As a result of proposed new climate change legislation requiring carbon capture and sequestration (CCS) of atmospheric carbon dioxide (CO2) emissions, there has been increased interest in the development of carbon capture technology worldwide. CCS aims to reduce CO2 emissions to the atmosphere by capturing it from the emissions of large producers and storing it underground. One often overlooked component of the CCS process is the transmission of captured CO2 to sequestration sites. This anthropogenic, or man-made, CO2 presents unique challenges to transportation because of the inclusion of impurities in gas. Pure CO2 pipelines for Enhanced Oil Recovery (EOR) have a long history of operation in North America, but this technology must be adapted to anthropogenic CO2 uses. Other technologies can be adapted from the oil and gas industry. There are still challenges to be addressed, however, before anthropogenic CO2 pipeline technology can be considered mature. The aim of this project is to pinpoint areas of CO2 pipeline technology that still require development and provide a research roadmap to guide the development of anthropogenic CO2 technology to maturity.
The most significant challenges stem from the uncertainty about the properties of CO2 with impurities. Experimental evidence shows that even small amounts of certain impurities can appreciably change the properties of the CO2. Unfortunately, there is little experimental data about the properties of anthropogenic CO2. More experimental programs are necessary to characterize how impurities affect properties such as the density, viscosity, water solubility, speed of sound, and phase behavior. Engineers need useful data about these properties to perform design calculations and to operate the pipeline. This data can be used in thermodynamic and hydraulic relations to calculate fluid properties and predict behavior.

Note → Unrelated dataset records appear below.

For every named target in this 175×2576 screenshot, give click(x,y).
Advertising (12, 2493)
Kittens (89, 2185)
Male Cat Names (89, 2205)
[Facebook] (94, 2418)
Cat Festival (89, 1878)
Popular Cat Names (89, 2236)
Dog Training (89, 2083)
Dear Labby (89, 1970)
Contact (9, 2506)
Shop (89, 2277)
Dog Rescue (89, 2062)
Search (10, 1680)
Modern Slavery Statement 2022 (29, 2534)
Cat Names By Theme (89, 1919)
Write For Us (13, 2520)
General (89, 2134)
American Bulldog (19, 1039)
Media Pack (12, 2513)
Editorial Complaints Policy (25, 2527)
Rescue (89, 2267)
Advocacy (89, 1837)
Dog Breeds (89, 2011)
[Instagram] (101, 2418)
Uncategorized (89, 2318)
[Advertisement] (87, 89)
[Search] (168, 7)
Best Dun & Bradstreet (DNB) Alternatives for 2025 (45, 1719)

Similarly, Equations of State (EOS) must be developed to aid in understanding the behavior of anthropogenic CO2 at different conditions. Despite a recent surge of interest in the development of EOS models, current EOS is inadequate for modeling the characteristics of anthropogenic CO2 near the operating conditions. Due to the lack of operational experience for anthropogenic CO2 pipelines, it is important for engineers to have accurate models to understand the behavior of the fluid. The lack of an industry CO2 quality standard confounds the understanding the behavior of anthropogenic CO2. Each pipeline operator must develop independent quality specifications and base design calculations off of these compositional ranges. A universal standard would be useful to pipeline operators by standardizing the equipment, encouraging the creation of pipeline networks, and providing continuity in operating conditions and procedures between pipelines.
Many of the key equipment technologies can be adapted directly from natural gas or pure CO2 pipeline stations. CO2 booster pump stations have been operating for over forty years in North America. Major equipment such as pumps and valves has already been adapted for anthropogenic CO2 by forward-looking players in the industry. Many of the remaining challenges stem from the properties of CO2 and the effects of impurities present in anthropogenic CO2 streams. For example, the primary difficulty with metering technology is to determine the complex composition of the anthropogenic CO2 stream and calculate the flow properties. Information about other technologies such as hot welding procedures or pump station acoustics is proprietary and must be made part of the public domain. Still other equipment challenges are difficulties with current CO2 pipelines that do not have satisfactory solutions. These include corrosion prevention and fracture prevention.
Although CO2 pipelines have been in operation for over forty years in North America, most of the operational expertise developed during this time is proprietary. Because of the lack of operational experience in the public domain, procedures must be redeveloped and validated using flow loops and pipeline scale tests. Engineers need data about the effects of transients, intermittent operation, and emergency blow down on the pump station components. In addition, engineers must consider the effects of CO2 releases on the environment. Recent work has significantly advanced the understanding of CO2 release and dispersion modeling through small scale testing programs and analysis. More work is needed in the area of operations to ensure that anthropogenic CO2 pipelines are operated safely and efficiently.
Even with all the present challenges discussed, the state-of-the-art in anthropogenic CO2 pipelines and pump station components is rapidly advancing due to the surge of scientific interest in CCS.